| Exercise objective |
With both ends included, transcribe exactly the records below from their first line to the line that contains "Given: Open the Heat team logo".

| Information supplied |
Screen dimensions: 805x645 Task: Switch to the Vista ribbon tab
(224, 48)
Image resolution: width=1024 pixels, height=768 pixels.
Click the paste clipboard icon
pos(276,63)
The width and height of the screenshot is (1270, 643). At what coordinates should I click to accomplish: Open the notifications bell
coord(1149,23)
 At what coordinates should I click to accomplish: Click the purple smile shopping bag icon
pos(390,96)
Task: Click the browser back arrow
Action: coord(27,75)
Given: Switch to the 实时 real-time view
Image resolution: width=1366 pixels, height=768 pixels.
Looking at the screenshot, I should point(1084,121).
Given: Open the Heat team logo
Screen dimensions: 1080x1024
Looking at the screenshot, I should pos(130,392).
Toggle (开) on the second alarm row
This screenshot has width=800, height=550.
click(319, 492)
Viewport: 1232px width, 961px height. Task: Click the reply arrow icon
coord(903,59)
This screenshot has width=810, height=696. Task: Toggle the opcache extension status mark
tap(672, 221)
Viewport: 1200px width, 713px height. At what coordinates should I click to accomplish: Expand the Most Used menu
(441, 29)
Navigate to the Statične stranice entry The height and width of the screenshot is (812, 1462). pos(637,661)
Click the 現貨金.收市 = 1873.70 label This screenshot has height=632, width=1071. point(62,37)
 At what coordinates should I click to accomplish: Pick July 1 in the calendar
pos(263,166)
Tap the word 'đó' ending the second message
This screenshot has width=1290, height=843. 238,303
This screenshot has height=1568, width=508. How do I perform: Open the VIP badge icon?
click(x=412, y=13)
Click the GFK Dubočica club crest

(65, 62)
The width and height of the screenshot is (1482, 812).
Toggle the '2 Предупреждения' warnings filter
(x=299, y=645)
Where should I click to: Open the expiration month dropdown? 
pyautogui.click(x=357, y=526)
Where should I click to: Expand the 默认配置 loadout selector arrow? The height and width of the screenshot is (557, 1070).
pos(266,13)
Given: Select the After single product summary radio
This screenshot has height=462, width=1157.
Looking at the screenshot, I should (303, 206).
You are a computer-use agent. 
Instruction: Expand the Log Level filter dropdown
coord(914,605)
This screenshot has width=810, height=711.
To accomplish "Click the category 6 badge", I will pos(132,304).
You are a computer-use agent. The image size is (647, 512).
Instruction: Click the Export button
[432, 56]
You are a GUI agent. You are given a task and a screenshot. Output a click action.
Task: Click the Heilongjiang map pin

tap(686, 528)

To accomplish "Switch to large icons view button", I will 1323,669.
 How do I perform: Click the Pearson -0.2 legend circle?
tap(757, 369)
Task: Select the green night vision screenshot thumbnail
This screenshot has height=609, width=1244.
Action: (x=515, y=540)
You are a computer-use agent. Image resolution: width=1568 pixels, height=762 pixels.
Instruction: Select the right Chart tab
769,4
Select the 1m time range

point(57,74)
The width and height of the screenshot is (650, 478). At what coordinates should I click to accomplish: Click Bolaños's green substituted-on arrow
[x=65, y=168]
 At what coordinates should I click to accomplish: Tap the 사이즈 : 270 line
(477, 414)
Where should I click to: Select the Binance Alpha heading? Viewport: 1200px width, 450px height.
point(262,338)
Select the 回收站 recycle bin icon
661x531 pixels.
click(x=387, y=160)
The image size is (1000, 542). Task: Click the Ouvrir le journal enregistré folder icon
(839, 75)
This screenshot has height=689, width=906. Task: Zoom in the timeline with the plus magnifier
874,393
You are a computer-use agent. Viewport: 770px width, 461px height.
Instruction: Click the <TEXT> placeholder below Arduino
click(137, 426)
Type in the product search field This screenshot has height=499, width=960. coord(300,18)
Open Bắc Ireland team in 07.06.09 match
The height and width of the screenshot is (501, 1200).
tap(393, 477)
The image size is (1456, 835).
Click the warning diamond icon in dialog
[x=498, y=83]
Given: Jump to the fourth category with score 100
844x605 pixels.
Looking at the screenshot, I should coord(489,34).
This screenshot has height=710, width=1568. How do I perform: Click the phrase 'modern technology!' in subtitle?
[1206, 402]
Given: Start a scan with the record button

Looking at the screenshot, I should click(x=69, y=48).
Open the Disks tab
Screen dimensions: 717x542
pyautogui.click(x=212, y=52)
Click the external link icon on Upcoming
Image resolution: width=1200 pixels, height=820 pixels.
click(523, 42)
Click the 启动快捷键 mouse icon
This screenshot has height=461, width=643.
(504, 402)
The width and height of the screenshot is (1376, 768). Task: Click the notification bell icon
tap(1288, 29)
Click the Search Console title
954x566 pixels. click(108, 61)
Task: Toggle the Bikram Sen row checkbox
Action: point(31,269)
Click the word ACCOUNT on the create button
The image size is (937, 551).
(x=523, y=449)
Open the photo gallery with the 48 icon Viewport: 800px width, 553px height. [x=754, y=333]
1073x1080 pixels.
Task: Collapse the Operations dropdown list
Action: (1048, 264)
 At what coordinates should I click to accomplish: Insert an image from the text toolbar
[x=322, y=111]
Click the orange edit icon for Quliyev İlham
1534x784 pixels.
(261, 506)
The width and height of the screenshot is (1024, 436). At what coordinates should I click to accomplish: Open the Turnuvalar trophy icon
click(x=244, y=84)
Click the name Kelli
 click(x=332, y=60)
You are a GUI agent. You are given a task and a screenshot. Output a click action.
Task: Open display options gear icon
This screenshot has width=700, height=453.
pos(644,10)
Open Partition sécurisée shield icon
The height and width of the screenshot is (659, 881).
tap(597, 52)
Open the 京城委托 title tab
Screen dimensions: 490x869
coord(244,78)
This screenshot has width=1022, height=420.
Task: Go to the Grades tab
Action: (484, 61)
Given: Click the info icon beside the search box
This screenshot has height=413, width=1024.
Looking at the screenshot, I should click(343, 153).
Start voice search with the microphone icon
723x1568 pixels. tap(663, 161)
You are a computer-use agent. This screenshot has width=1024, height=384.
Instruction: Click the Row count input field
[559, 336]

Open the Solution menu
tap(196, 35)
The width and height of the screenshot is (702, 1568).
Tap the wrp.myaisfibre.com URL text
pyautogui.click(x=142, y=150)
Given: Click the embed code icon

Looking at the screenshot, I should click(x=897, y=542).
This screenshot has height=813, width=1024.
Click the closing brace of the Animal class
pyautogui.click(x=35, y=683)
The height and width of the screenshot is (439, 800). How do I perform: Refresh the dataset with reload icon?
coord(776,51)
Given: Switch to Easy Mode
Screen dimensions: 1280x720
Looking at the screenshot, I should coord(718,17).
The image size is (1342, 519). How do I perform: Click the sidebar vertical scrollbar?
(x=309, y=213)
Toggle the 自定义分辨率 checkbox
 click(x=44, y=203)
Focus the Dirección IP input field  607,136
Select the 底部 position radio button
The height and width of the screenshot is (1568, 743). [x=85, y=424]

| Your solution |
Screen dimensions: 805x645 Task: Switch to the Vista ribbon tab
(224, 48)
Image resolution: width=1024 pixels, height=768 pixels.
Click the paste clipboard icon
pos(276,63)
The width and height of the screenshot is (1270, 643). At what coordinates should I click to accomplish: Open the notifications bell
coord(1149,23)
 At what coordinates should I click to accomplish: Click the purple smile shopping bag icon
pos(390,96)
Task: Click the browser back arrow
Action: coord(27,75)
Given: Switch to the 实时 real-time view
Image resolution: width=1366 pixels, height=768 pixels.
Looking at the screenshot, I should point(1084,121).
Given: Open the Heat team logo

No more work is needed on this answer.